======== Text shown

When I got out of the subway, he was waiting for me. How sweet, I thought, forgetting that I'd just spent hours of my life in an underground hell. He was wearing jeans and a t-shirt that said, "Legalize Marijuana." Well, that's an odd choice. Whatever. He probably just wants to make me laugh. I said hi and smiled. He still looked as cute as I'd remembered him. He kissed me on the cheek and my heart started racing. I waited for him to tell me I looked nice. He picked up the cue and checked me out- head to toe- before saying, "You look hot." Not exactly what a girl hopes to hear as the first compliment, but no problem. He's an artist, he's playing it cool.

He took me to the restaurant where we were going to have dinner. The place was crowded and when the hostess said there'd be a 15-20 minute wait, he turned to me and said, "Let's go somewhere else." I told him I really didn't mind waiting, it was friday night and there'd probably be a wait anywhere we went, but he really didn't want to stay there. I thought he was going to take me to another restaurant, probably one as nice as the one we were just at, but instead he took me to a diner. Now, I have no problems with diners. I actually love an old-fashioned new york city diner and don't think it's a bad place for a date. But I was really confused about how his plans to take me out to dinner at a nice restaurant had turned into eating at a poorly-lit, unimpressive diner, and started getting paranoid that maybe he didn't think I was pretty anymore and didn't want me to have any expectations.

As soon as we sat down, though, he started to explain himself, "You look all dressed up, I feel bad bringing you to a diner, I should've made a reservation, I never think anywhere's gonna be as crowded as it is." Oh, how cute, I thought and decided to ignore that his second compliment of the evening was you look all dressed up. "Please, don't sweat it," I said and gave him my best smile, "I rather be somewhere where we can hear each other talk anyway." He seemed pleased with my response and smiled back, which made him look super cute and I was back in this-date-is-going-to-be-great land.

================

Exercise A — In the records, rename "browse button" to "upload button" in the lines from the one with "Given: Open DPH MD account browse button" to the one with "Looking at the". Give back only those lines, with nothing else changed.
The records and the date story come from separate sources.

======== Listing

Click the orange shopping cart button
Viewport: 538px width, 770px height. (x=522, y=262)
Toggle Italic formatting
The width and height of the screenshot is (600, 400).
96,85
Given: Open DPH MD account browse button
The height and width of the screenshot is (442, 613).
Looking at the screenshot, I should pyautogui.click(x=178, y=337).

================
======== Listing

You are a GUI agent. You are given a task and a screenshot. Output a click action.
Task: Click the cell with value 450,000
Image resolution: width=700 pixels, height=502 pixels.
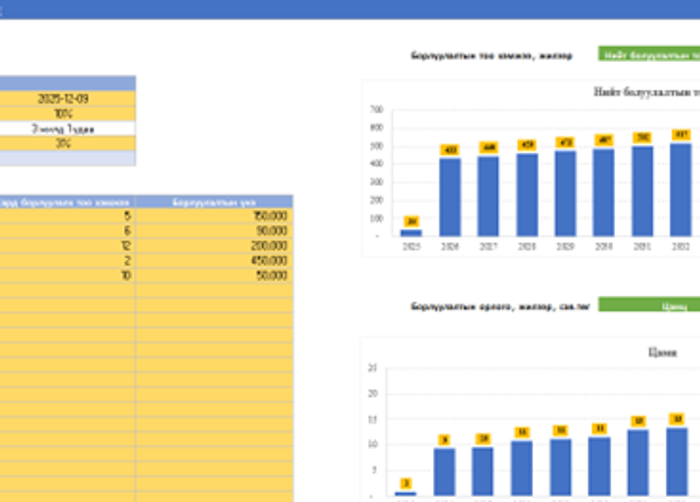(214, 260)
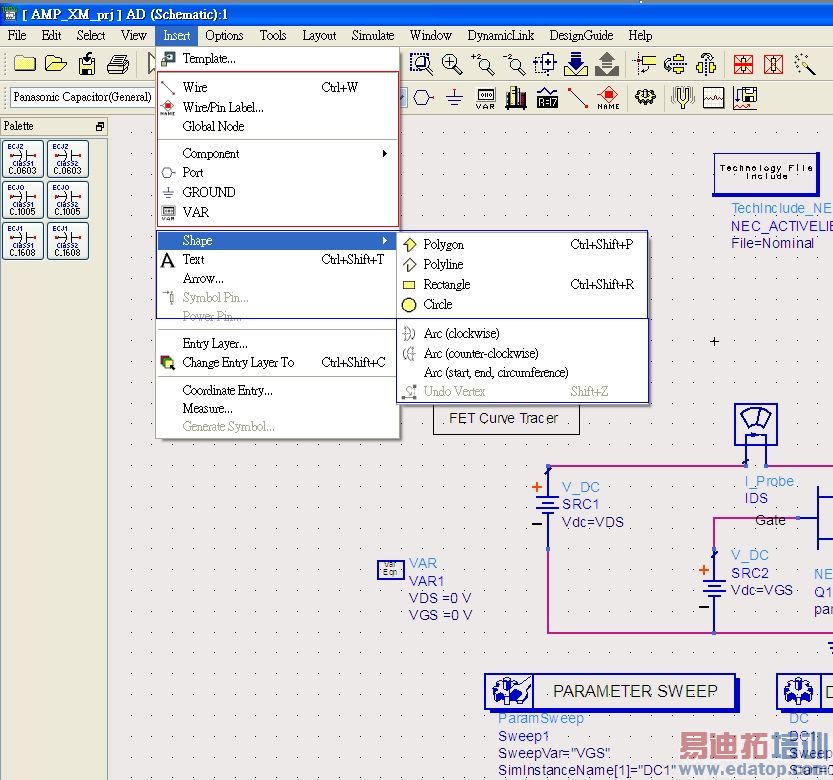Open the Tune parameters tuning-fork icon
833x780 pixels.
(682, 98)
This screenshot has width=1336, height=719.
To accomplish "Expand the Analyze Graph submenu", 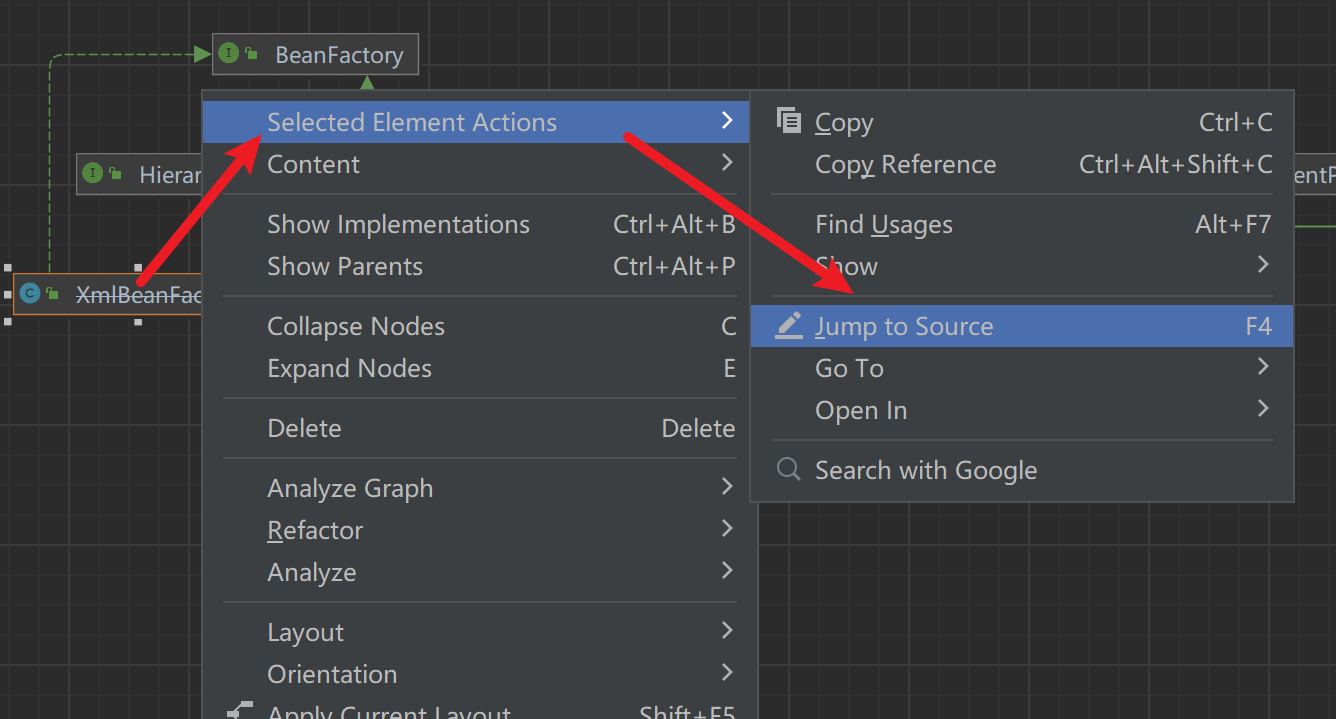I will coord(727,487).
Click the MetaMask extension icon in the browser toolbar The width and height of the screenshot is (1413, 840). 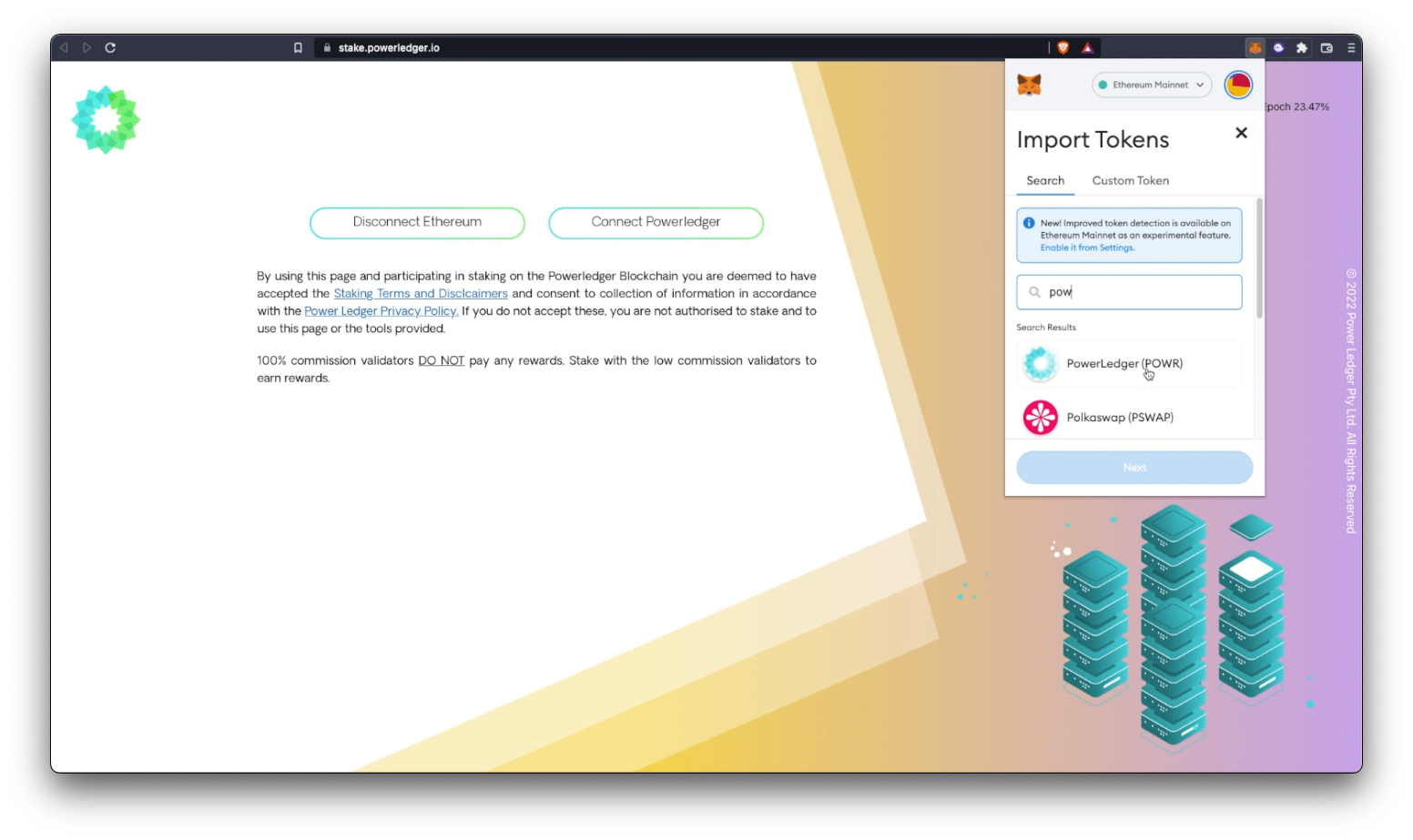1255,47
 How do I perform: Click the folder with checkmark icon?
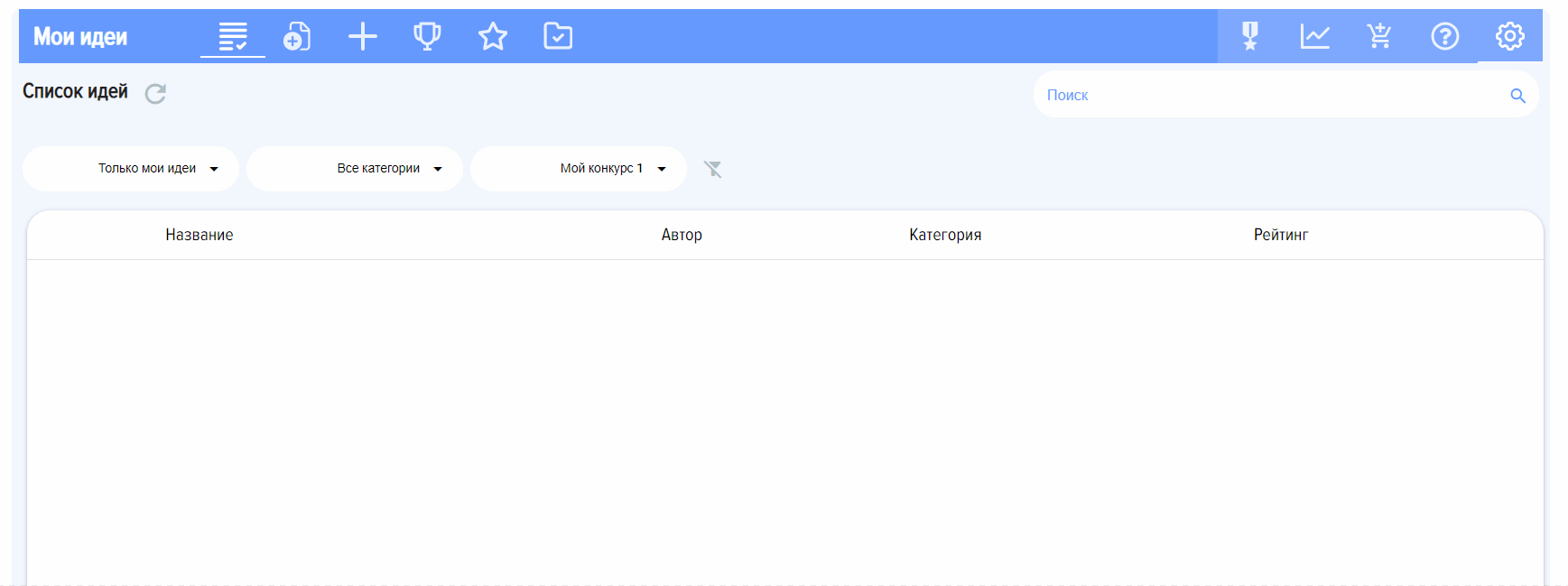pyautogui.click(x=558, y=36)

================
======== Listing

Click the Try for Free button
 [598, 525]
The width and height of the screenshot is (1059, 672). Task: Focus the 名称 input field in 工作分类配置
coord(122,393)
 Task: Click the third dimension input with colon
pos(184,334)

================

Exercise B — Please write out the date story from "As soon as we" to "in this-date-is-going-to-be-great land." word for word.

Correct answer A —
Given: Open DPH MD account upload button
The height and width of the screenshot is (442, 613).
Looking at the screenshot, I should pyautogui.click(x=178, y=337).

Correct answer B —
As soon as we sat down, though, he started to explain himself, "You look all dressed up, I feel bad bringing you to a diner, I should've made a reservation, I never think anywhere's gonna be as crowded as it is." Oh, how cute, I thought and decided to ignore that his second compliment of the evening was you look all dressed up. "Please, don't sweat it," I said and gave him my best smile, "I rather be somewhere where we can hear each other talk anyway." He seemed pleased with my response and smiled back, which made him look super cute and I was back in this-date-is-going-to-be-great land.